* **Set task**: Lay out every line of the records below as a numbered list, dropping any blank lines.

----------------------------------------

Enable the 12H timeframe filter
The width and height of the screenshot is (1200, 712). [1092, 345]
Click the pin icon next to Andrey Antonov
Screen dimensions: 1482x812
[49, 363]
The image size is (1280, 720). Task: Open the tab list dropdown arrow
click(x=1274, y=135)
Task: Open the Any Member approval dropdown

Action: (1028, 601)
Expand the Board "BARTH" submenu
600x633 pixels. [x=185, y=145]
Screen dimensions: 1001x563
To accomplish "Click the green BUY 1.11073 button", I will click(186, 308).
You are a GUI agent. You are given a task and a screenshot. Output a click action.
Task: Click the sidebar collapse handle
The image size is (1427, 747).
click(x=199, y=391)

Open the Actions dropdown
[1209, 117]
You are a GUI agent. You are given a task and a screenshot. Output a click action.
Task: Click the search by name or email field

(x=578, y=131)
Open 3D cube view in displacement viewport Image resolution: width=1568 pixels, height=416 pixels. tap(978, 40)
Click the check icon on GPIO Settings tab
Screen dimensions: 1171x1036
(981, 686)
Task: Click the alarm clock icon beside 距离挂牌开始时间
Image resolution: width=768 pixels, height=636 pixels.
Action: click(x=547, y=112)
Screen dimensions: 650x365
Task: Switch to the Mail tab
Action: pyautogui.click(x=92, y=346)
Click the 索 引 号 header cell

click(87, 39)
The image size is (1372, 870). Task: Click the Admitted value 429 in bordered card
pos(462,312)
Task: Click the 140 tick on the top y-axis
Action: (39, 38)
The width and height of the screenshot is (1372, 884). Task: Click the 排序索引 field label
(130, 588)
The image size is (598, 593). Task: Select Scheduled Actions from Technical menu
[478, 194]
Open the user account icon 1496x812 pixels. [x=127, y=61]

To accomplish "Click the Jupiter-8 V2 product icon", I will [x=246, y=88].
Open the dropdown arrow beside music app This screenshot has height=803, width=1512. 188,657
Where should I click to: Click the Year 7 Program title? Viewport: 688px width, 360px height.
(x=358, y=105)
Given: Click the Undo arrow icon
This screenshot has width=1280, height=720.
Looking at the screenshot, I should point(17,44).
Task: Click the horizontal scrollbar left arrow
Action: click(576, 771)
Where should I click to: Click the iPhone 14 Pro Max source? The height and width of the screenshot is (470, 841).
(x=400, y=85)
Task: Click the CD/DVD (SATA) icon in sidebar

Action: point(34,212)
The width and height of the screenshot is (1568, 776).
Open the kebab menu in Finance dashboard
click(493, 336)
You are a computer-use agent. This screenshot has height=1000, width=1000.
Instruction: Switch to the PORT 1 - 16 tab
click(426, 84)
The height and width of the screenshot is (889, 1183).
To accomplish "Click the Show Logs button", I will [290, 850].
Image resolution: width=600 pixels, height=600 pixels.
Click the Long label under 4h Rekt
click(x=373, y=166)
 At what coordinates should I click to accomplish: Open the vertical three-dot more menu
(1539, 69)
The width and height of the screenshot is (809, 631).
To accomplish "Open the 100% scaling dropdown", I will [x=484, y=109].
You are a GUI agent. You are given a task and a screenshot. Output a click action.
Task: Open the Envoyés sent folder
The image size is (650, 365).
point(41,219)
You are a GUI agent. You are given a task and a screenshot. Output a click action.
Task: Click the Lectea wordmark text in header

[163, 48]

----------------------------------------

* **The response**:
1. Enable the 12H timeframe filter
2. The width and height of the screenshot is (1200, 712). [1092, 345]
3. Click the pin icon next to Andrey Antonov
4. Screen dimensions: 1482x812
5. [49, 363]
6. The image size is (1280, 720). Task: Open the tab list dropdown arrow
7. click(x=1274, y=135)
8. Task: Open the Any Member approval dropdown
9. Action: (1028, 601)
10. Expand the Board "BARTH" submenu
11. 600x633 pixels. [x=185, y=145]
12. Screen dimensions: 1001x563
13. To accomplish "Click the green BUY 1.11073 button", I will click(186, 308).
14. You are a GUI agent. You are given a task and a screenshot. Output a click action.
15. Task: Click the sidebar collapse handle
16. The image size is (1427, 747).
17. click(x=199, y=391)
18. Open the Actions dropdown
19. [1209, 117]
20. You are a GUI agent. You are given a task and a screenshot. Output a click action.
21. Task: Click the search by name or email field
22. (x=578, y=131)
23. Open 3D cube view in displacement viewport Image resolution: width=1568 pixels, height=416 pixels. tap(978, 40)
24. Click the check icon on GPIO Settings tab
25. Screen dimensions: 1171x1036
26. (981, 686)
27. Task: Click the alarm clock icon beside 距离挂牌开始时间
28. Image resolution: width=768 pixels, height=636 pixels.
29. Action: click(x=547, y=112)
30. Screen dimensions: 650x365
31. Task: Switch to the Mail tab
32. Action: pyautogui.click(x=92, y=346)
33. Click the 索 引 号 header cell
34. click(87, 39)
35. The image size is (1372, 870). Task: Click the Admitted value 429 in bordered card
36. pos(462,312)
37. Task: Click the 140 tick on the top y-axis
38. Action: (39, 38)
39. The width and height of the screenshot is (1372, 884). Task: Click the 排序索引 field label
40. (130, 588)
41. The image size is (598, 593). Task: Select Scheduled Actions from Technical menu
42. [478, 194]
43. Open the user account icon 1496x812 pixels. [x=127, y=61]
44. To accomplish "Click the Jupiter-8 V2 product icon", I will [x=246, y=88].
45. Open the dropdown arrow beside music app This screenshot has height=803, width=1512. 188,657
46. Where should I click to: Click the Year 7 Program title? Viewport: 688px width, 360px height.
47. (x=358, y=105)
48. Given: Click the Undo arrow icon
49. This screenshot has width=1280, height=720.
50. Looking at the screenshot, I should point(17,44).
51. Task: Click the horizontal scrollbar left arrow
52. Action: click(576, 771)
53. Where should I click to: Click the iPhone 14 Pro Max source? The height and width of the screenshot is (470, 841).
54. (x=400, y=85)
55. Task: Click the CD/DVD (SATA) icon in sidebar
56. Action: point(34,212)
57. The width and height of the screenshot is (1568, 776).
58. Open the kebab menu in Finance dashboard
59. click(493, 336)
60. You are a computer-use agent. This screenshot has height=1000, width=1000.
61. Instruction: Switch to the PORT 1 - 16 tab
62. click(426, 84)
63. The height and width of the screenshot is (889, 1183).
64. To accomplish "Click the Show Logs button", I will [290, 850].
65. Image resolution: width=600 pixels, height=600 pixels.
66. Click the Long label under 4h Rekt
67. click(x=373, y=166)
68.  At what coordinates should I click to accomplish: Open the vertical three-dot more menu
69. (1539, 69)
70. The width and height of the screenshot is (809, 631).
71. To accomplish "Open the 100% scaling dropdown", I will [x=484, y=109].
72. You are a GUI agent. You are given a task and a screenshot. Output a click action.
73. Task: Open the Envoyés sent folder
74. The image size is (650, 365).
75. point(41,219)
76. You are a GUI agent. You are given a task and a screenshot. Output a click action.
77. Task: Click the Lectea wordmark text in header
78. [163, 48]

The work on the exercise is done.